§ DATA SHOWN
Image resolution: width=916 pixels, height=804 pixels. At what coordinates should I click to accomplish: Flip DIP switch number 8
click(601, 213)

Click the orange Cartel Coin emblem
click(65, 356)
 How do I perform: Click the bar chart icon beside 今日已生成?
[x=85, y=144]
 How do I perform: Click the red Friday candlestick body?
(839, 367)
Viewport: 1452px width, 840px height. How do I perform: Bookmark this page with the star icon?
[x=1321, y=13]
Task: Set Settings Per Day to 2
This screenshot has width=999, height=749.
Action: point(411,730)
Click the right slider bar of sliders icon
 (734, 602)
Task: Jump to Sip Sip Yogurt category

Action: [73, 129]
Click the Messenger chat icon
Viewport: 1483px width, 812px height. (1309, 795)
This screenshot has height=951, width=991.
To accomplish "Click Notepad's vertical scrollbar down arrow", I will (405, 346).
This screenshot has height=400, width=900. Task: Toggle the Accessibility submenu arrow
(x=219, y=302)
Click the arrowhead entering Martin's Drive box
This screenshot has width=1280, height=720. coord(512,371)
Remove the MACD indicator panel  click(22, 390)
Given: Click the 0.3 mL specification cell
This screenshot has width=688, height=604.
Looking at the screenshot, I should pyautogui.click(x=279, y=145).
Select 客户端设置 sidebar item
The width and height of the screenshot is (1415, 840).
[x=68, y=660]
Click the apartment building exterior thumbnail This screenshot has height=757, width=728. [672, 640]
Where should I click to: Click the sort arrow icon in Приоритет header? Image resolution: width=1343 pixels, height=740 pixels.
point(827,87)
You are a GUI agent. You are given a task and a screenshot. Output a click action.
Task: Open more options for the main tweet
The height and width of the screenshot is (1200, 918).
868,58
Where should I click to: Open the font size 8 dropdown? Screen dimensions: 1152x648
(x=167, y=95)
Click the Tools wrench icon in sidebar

§ TASK GOAL
The answer must consist of each line from the data that includes the string "sidebar".

§ REPLY
Select 客户端设置 sidebar item
Click the Tools wrench icon in sidebar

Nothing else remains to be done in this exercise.